Secretary Clinton’s Russian reset button goofski didn’t exactly go unnoticed. But it has, apparently, gone entirely unexamined.
No questions have been asked about it during the daily DOS press briefing; and the Department hasn’t made —and won’t be making— any explanation.
Can you imagine if this mistake had been made by a Republican SOS in the service of a Republican POTUS? Can you? I mean, really, can you?
The Washington Times was apparently the only journalistic operation with an inquiring mind in this regard:
Although the networks aired small segments on the debacle Friday, no media ever sought an explanation, or, more importantly, what steps the State Department was taking to make sure it didn’t happen again. Even after the secretary returned, not one reporter has asked about the episode during the department’s daily briefings.
“This is another clear example of the double standard that exists,” said Roger Aronoff, a media analyst for Accuracy in Media. “If this had happened in the Bush administration, to President Bush in particular or even to Condi Rice, it would have gotten a whole lot more publicity and ridicule by the mainstream media.”
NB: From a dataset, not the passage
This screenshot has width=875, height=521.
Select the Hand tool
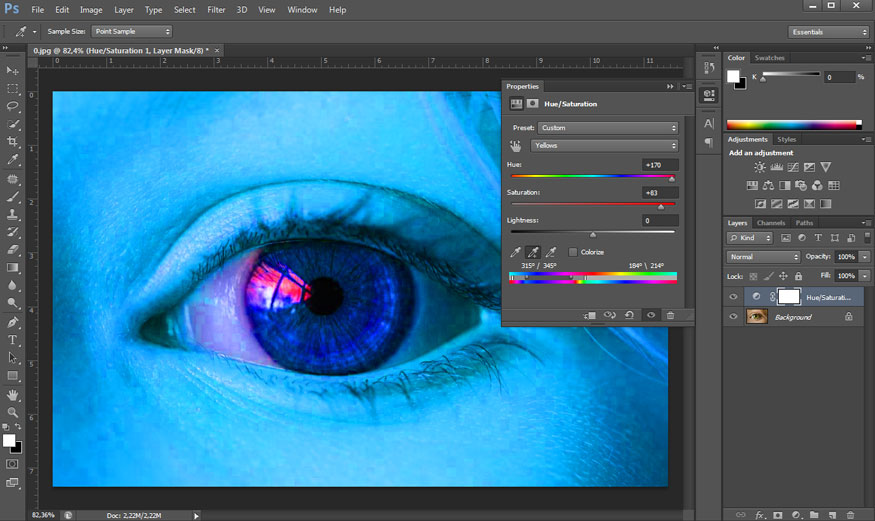point(13,394)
Then again, former Secretary of State Condoleezza Rice would likely have caught the mistake – she’s fluent in Russian.
Rich Noyes, research director for the Media Research Center, has an easy explanation for the quick disappearance of the fiasco. “It was a weekend story, and so it didn’t get huge coverage,” he said, but he added that the mixup doesn’t jibe with the positive coverage of Mrs. Clinton’s trip, which “has been all about how she’s going to give us a fresh start.”
The U.S. media have all but ignored the gaffe, but the Russian media have had a field day with it. The newspaper Kommersant ran a picture of the red button alongside the words: “Sergei Lavrov and Hillary Clinton pushed the wrong button.” A correspondent for Russian NTV television called it a “symbolic mistake.”
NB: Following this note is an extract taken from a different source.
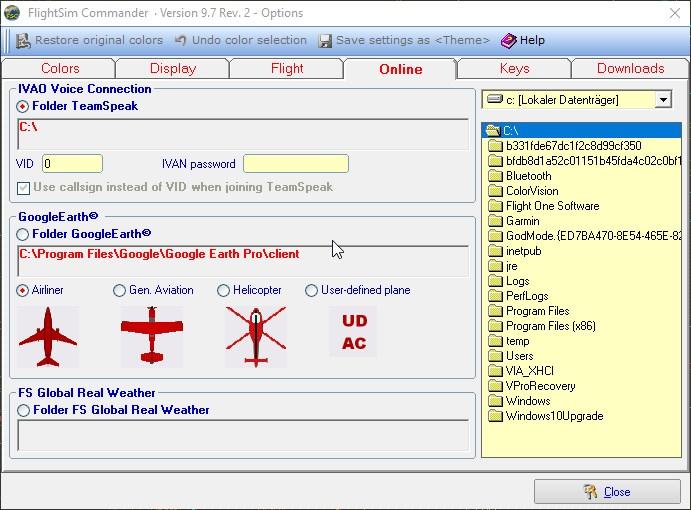Select Folder FS Global Real Weather option
This screenshot has width=691, height=510.
[x=23, y=410]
Mrs. Clinton certainly isn’t the first U.S. official to blunder when trying to say something in a foreign language.
In Warsaw, President Carter’s translator, trying to relay to Poles that the president “understood their anxiety,” stated that the president desired them sexually.
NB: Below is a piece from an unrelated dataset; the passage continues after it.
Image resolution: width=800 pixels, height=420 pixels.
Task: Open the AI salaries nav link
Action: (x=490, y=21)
Still, Irene Frishman, managing director of Language Solutions International in New Hampshire, found Mrs. Clinton’s error hard to understand.
“So Hillary Clinton went to Russia using garbage translators?” the native of Russia said. “Ha. This is not a difficulty in the translation, but rather the person who did the translation was simply not qualified for the job. Tell her we will help next time.”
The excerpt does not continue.